**Exercise passage:**
Using conducting nanoparticles softly "jammed" at the interface between two immiscible liquids, Zettl constructed electronic devices and "circuitry", thus realizing an effective paradigm for "all liquid electronics". Such constructs could facilitate easier reconfiguration or complete recycling of constituents once the circuit architecture becomes obsolete.

==Selected books, book chapters, and review articles==

- S. Saito and A. Zettl, eds. Carbon Nanotubes: Quantum Cylinders of Graphene.
Contemporary Concepts of Condensed Matter Science, Volume 3, Pages 1–215 (2008)

- G. Grüner and A. Zettl. Charge density wave conduction: a novel collective transport phenomenon in solids. Phys. Reports 119, 117 (1985)
- A. Zettl. Chaos in solid state systems. In Methods and Applications of Nonlinear Dynamics, ACIF Series vol. 7, A. Saenz, ed. (World Scientific, Singapore, 1988), p. 203
- A. Zettl and G. Grüner. Routes to chaos in charge density wave systems. Comments in Cond. Matt. Phys. 12, 265 (1986)
- S. Brown and A. Zettl. Charge density wave current oscillations and interference effects. In Charge Density Waves in Solids, Modern Problems in Condensed Matter Science Series vol. 25, L. Gor'kov and G. Grüner, eds. (Elsevier, Amsterdam, 1989)
- A. Zettl, W.A. Vareka, and X.-D. Xiang. Intercalating high Tc oxide superconductors. In Quantum Theory of Real Materials, J.R. Chelilowsky and S.G. Louie, eds. (Kluwer Academic Publishers, Boston, 1996) p. 425
- J. C. Grossman, C. Piskoti, and A. Zettl. Molecular and Solid C36. In Fullerenes: Chemistry, Physics, and Technology, K. Kadish and R. Ruoff, ed. Chap 20, 887-916 (2000)
- N.G. Chopra and A. Zettl. Boron-Nitride-Containing Nanotubes. In Fullerenes: Chemistry, Physics, and Technology, K. Kadish and R. Ruoff, eds. Chap.17, 767-794 (2000)
- A. Zettl. New carbon materials. McGraw Hill Yearbook of Science & Technology. (McGraw Hill, 1999)
- A. Zettl and J. Cumings. Elastic properties of fullerenes. In Handbook of Elastic Properties of Solids, Liquids, and Gases, Levy, Bass, and Stern, eds. (Academic Press, 2000) Chapt. 11, pp. 163–171
- A. Kis and A. Zettl. Nanomechanics of carbon nanotubes. Phil. Trans. R. Soc. A 366, 1591-1611 (2008)

**Required work:**
1. In the Zettl passage, what did Zettl jam softly at the interface between two immiscible liquids to build electronic devices?
2. Continue the Zettl passage after its final list entry.

**Source data:**
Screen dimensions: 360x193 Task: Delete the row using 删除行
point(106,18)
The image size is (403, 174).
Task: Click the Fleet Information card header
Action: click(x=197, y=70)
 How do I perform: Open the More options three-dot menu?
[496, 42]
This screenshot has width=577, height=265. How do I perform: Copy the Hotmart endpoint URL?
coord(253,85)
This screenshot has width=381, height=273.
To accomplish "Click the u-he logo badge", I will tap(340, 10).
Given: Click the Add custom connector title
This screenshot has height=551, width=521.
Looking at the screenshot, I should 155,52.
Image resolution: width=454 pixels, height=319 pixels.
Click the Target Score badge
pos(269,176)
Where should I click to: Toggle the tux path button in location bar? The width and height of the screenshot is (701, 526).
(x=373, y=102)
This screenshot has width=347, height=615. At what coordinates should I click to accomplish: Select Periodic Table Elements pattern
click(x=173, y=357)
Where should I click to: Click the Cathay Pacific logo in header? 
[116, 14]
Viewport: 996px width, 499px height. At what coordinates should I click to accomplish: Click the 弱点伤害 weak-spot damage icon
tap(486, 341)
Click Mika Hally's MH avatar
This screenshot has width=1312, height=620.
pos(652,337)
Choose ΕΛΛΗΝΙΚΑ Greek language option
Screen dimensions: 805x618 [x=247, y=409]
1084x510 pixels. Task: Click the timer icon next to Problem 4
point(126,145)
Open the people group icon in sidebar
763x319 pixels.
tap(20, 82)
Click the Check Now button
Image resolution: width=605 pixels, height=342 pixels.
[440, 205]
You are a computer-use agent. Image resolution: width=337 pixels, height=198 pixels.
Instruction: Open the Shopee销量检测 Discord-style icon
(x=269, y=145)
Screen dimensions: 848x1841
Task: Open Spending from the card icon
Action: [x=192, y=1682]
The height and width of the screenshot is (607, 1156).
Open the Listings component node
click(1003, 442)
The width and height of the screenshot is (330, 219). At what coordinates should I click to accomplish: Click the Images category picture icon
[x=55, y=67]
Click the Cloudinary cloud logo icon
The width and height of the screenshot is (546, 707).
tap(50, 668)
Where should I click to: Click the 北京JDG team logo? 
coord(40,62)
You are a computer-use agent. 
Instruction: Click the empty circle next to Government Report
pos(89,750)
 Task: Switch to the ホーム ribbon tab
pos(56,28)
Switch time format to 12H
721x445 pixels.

**Solved problems:**
1. Conducting nanoparticles

2.
- M.L. Cohen and A. Zettl. The physics of boron nitride nanotubes. Physics Today 63 (11), 34-38 (2010)
- J. Park, V.P. Adiga, A. Zettl, and A.P. Alivisatos. High resolution imaging in the graphene liquid cell. In Liquid Cell Electron Microscopy, F.M. Ross, ed. (Cambridge University Press, Cambridge, U.K., (2017) p. 393.

==Awards and honors==

IBM Pre–doctoral Fellowship (1982–1983); Presidential Young Investigator Award (1984–1989); Sloan Foundation Fellowship (1984–1986); IBM Faculty Development Award (1985–1987); Miller Professorship (1995); Lawrence Berkeley National Laboratory Outstanding Performance Award (1995); Lucent Technologies Faculty Award (1996); Fellow of the American Physical Society (1999); Lawrence Berkeley National Laboratory Outstanding Performance Award (2004); R&D 100 Award (2004); APS James C. McGroddy Prize for New Materials (Shared with Hongjie Dai) (2006), Miller Professorship (2007); R&D 100 Award (2010); Feynman Prize in Nanotechnology, Experimental (2013); Membership, American Academy of Arts and Sciences (2014); R&D 100 Award (2015); Clarivate Citation Laureate (2020)

==Personal life==

Zettl is an outdoor enthusiast. He is an avid sea and whitewater kayaker and a whitewater rafter. He has guided numerous whitewater raft trips on class 5 rivers throughout California, and has guided wilderness descents of the Tatshenshini and Alsek Rivers in Alaska and a mid-winter descent of the Colorado River through the Grand Canyon. Zettl enjoys backcountry skiing and mountaineering, especially expedition climbing. He has led or co-led numerous climbing expeditions to the Alaska Range, the Saint Elias Range (Alaska and the Yukon), and the Andes of Ecuador, Peru, and Argentina. He has climbed technical routes on Denali, and completed a ski descent of Mt. Logan, Canada's highest peak. He has climbed extensively in the Sierra Nevada of California, the Cascades of the Pacific Northwest, the volcanoes of Mexico, the Alps of Germany, France, Switzerland, and Italy, the peaks of Morocco and Tanzania, the Alps of Japan and New Zealand, and in the Himalaya and Karakoram of Nepal and Pakistan. Zettl also enjoys designing and constructing amateur electronics, and building and operating off-road vehicles.